サグラダ・ファミリア 受難のファサード(Sagrada Familia Fachada de Pasión)

受難のファサードの写真

太陽が沈む西側を向いた、イエスの死をテーマにしたファサード。最後の晩餐から磔刑、そして昇天などの場面が、カタルーニャ人彫刻家ジョゼップ・マリア・スビラックスの現代的な彫刻で表現されている。
スビラックスによる冷たい石の質感をそのまま活かす角張った彫刻は、ガウディの自然から着想を得る有機的なフォルムとは相反しているという批判もあったという。

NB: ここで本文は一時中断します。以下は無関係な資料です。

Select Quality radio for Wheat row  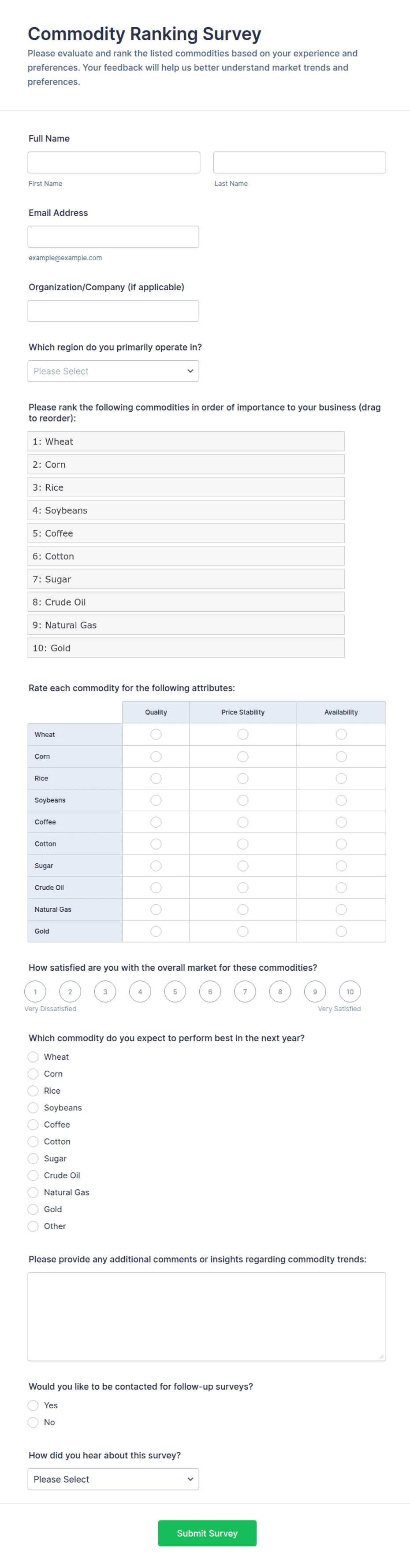pos(156,735)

ガウディ自身はこの受難のファサードについて「壮絶でおそろしい受難の苦しみ」を表現すると書き残したと聞く。私はスビラックスの彫刻からまさにそのようなものを感じた。正反対にある生誕のファサードのありあまる装飾から感じるイエス誕生の喜びと対局的で、その壮絶な最後と悲しみを観る者に想像させる。

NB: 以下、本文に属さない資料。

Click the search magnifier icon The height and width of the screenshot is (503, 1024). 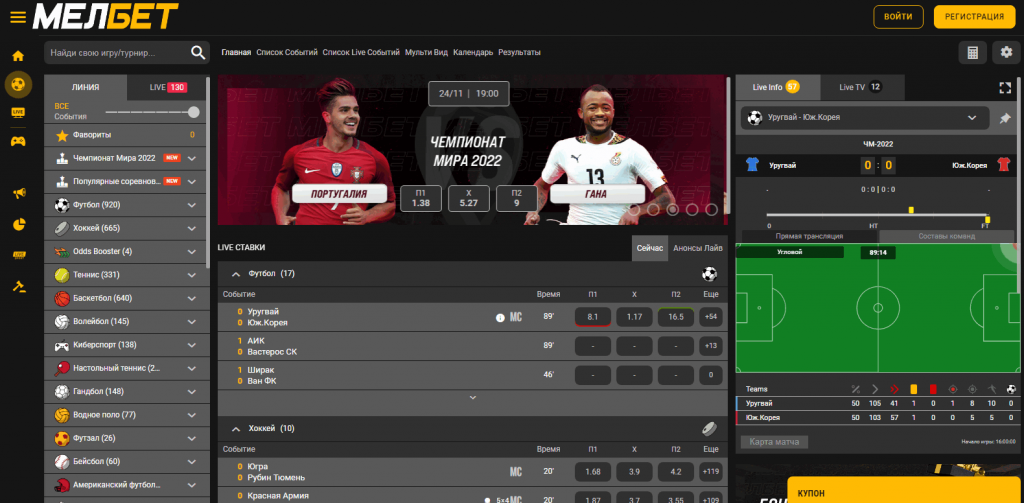pyautogui.click(x=198, y=52)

生誕のファサードに続き、物語を読むように一つ一つの彫刻を見た。

最後の晩餐

最後の晩餐の写真ダ・ヴィンチの絵画でも知られるあまりにも有名なシーン。イエスは処刑される前夜十二使徒と共に夕食をとるが、そのとき、弟子の一人が自分を裏切ることを預言する。

ユダの接吻

ユダの接吻の写真背後の石板にある16の数字は、縦・横・斜めなど310通りある足し算の合計が常に、キリストが亡くなった年齢である33になる。

ペテロの否定

ペテロの否定の写真3人の女性が、弟子のペテロがイエスを知っていることを3回否定していたことを表している。

ロンギヌス

ロンギヌスの写真十字架に磔られたイエスの脇腹を突くが、後にキリスト教に改宗したとされる兵士、ロンギヌス。

3人のマリアとキレネの人シモン

3人のマリアとキレネの人シモンの写真

聖母マリア、クレオファス、マグダラのマリアが倒れているイエスの傍で泣いている。十字架を担ぎ上げようとしているのはシモン。

現代を生きるスビラックスの彫刻の魅力

サグラダ・ファミリアと切り離したとしても、個人的にはスビラックスの現代的な彫刻にとても惹かれた。ガウディの生前に造られていた生誕のファサードの真裏にこの彫刻があることも、この建築物が長い時代を飲みこみながら造られ続けている象徴のようだった。

受難のファサードの彫刻の下絵の写真

スビラックスの彫刻の下絵をサグラダ・ファミリアにある博物館で見ることができる。この絵だけに出会っても、私は釘付けにされていただろう。